During the ’90s, Vancover has had one of the most vital local scenes on the planet. Vancouver musicians have been an integral part of the artistic success of the du Maurier International Jazz Festival Vancouver. In turn, they have benefitted both fron the collaborations with musicians from the United States and Europe afforded them by the mix-and-match programming of artistic director Ken Pickering, and from a level of exposure in the international press that eludes 99.9% of “local musicians.” this is not to suggest, however, that they would not have made similar progress had they relocated to New York or Europe. As these discs convey, their is a remarkable concentration of world-class creative musicianship in Vancouver.

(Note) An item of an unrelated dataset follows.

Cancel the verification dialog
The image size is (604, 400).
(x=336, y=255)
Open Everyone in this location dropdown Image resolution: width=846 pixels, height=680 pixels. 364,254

Trumpeter/composer John Korsrud’s Hard Rubber Orchestra is a juggernaut. On Cruel Yet Fair, the 22-piece esnsemble rips through Korsrud’s erudite compositions, kicking up a dust storm of ideas that linger long after the disc is over. As a composer, Korsrud gives minimalism’s interlocking figures and repeating motives big band brawn and palpable propulsion, while grafting material from funk, Latin, and rock sources. He makes very arcane concepts swing hard. While he is a gifted trumpeter, Korsrud is, more importantly, a generous leader, who hands the bulk of the solo space to colleagues spanning the Vancouver spectrum, from hard-hitting jazzers like trumpeter Brad Turner and baritone saxophonist Daniel Kane, to NOW Orchestra-affiliated improvisers like soprano saxophonist Graham Ord and guitarist Ron Samworth. Incredibly, Cruel Yet Fair is Hard Rubber Orchestra’s first recording; there hasn’t been as impressive a debut by a composer and his orchestra in years.